Every competitor experiences frustration at practice. It’s part of the game. Sometimes your partner or coach annoys you. Sometimes you annoy yourself. I’m very familiar with the latter. For most of my life, the voices in my head have been louder than the music. “Can’t you just make it through one whole routine keeping your chest over your toes? Can’t you just make it through one routine without screwing up your steps? Can’t you just make it through one routine with your shoulders down? What the BLEEP is wrong with you?!!!
It’s terribly easy to be emotionally hard on yourself, but it’s hardly productive. Ballroom dancing is an expression of the soul. Done well, it’s the synthesis of grace and strength that radiates outward from your core. If your core is rotten there will be no synthesis, only separation. Rather than being bold and brilliant, your dancing will be blighted and blunt. So, how do you make progress when you’re in a funk? How do you dance on and dance forward?
I’m sure every dancer has her tactic. You’ll probably have to test out a few to see which works best for you. When I’m practicing by myself, and it’s continually not working, I find it helpful to redirect my focus. I’ll stop for a bit and focus on doing something else that’s simple and useful. For example, if my swing is out of so out of step that I feel my pendulum will plop if I try one more move, I might switch to rumba walks. I might even stop working on my moves altogether. I might hit up the treadmill or do some sit-ups and stretches instead. I know that each of these activities will make me a stronger dancer, and they’ll give me the space from my routines I need to prevent us from formally breaking up.

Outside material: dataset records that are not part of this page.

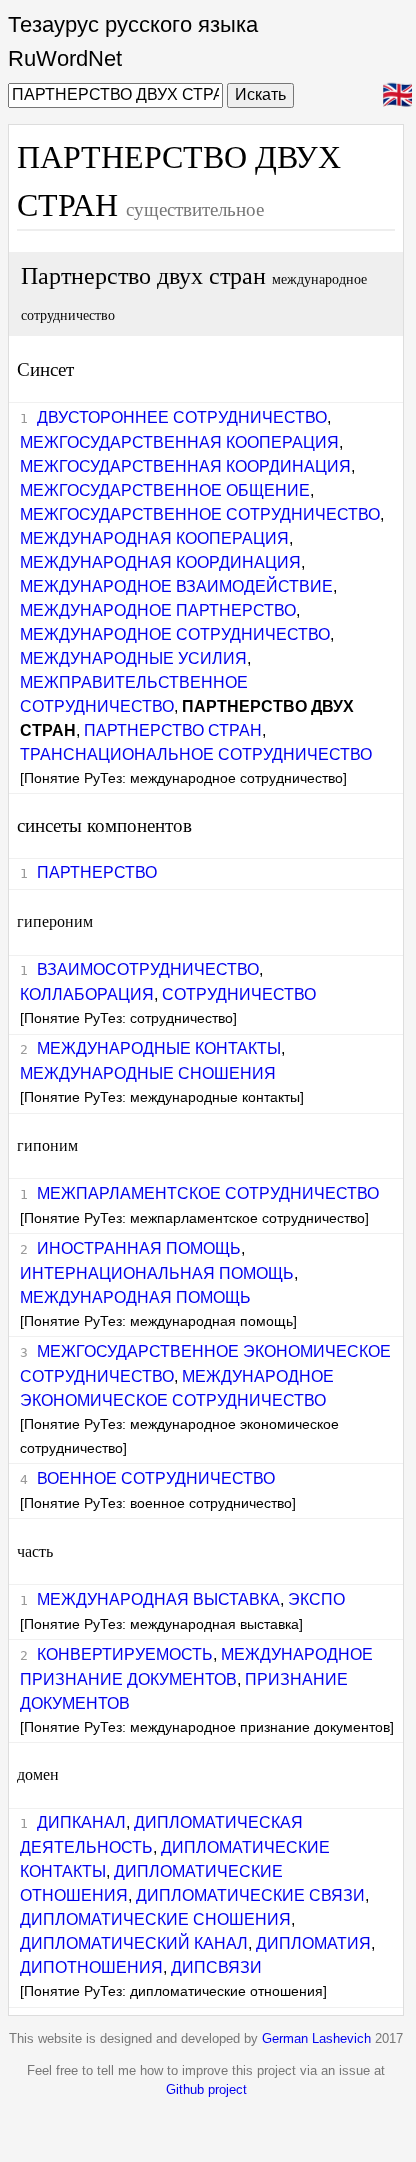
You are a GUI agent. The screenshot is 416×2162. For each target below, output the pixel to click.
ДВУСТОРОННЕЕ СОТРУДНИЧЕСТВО (182, 417)
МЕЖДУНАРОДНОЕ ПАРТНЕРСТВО (158, 610)
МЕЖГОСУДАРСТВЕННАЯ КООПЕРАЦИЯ (179, 442)
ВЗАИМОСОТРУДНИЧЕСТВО (148, 969)
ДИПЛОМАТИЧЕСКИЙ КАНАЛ (134, 1943)
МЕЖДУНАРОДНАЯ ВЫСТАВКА (158, 1599)
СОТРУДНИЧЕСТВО (239, 994)
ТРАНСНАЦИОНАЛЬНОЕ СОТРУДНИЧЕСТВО (196, 754)
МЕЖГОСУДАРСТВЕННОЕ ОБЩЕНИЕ (165, 490)
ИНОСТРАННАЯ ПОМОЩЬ (139, 1248)
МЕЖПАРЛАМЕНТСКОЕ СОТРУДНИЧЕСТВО (208, 1193)
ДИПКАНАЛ (81, 1822)
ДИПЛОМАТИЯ (313, 1943)
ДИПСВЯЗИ (216, 1967)
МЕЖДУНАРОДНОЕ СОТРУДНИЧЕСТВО (175, 634)
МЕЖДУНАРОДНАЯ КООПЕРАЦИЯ (154, 538)
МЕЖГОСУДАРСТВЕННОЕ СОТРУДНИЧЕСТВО (200, 514)
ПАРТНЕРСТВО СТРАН (173, 730)
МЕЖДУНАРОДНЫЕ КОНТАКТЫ (159, 1048)
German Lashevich (316, 2038)
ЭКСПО (316, 1599)
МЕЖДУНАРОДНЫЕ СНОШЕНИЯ (148, 1073)
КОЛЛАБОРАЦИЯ (87, 994)
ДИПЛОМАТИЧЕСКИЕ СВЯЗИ (250, 1895)
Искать (260, 94)
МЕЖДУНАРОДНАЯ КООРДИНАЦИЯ (160, 562)
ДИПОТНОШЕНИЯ (91, 1967)
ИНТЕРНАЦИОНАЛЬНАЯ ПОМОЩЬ (157, 1273)
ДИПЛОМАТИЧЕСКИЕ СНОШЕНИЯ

If I’m working with my coach, I take an alternate approach. When training with a coach, I cannot shift the activity I’m doing. So, I redirect my focus in a different way. Despite my distaste for buzzwords and trends, I try my best to practice mindfulness. I admit, I’m not the best at it, but I am getting better at it. I have found the practice to be very helpful. For those of you who are unfamiliar with mindfulness, the basic goal is to be open to whatever is going on in your mind and your body without passing judgment. So, when I’m feeling in a funk, I focus on my breath, my toes, my calves, my chest, my throat, my elbows, my finger-tips—the way my body feels at that moment. I acknowledge my anger, my fears, and my frustrations, and sometimes, this is just enough to let them go.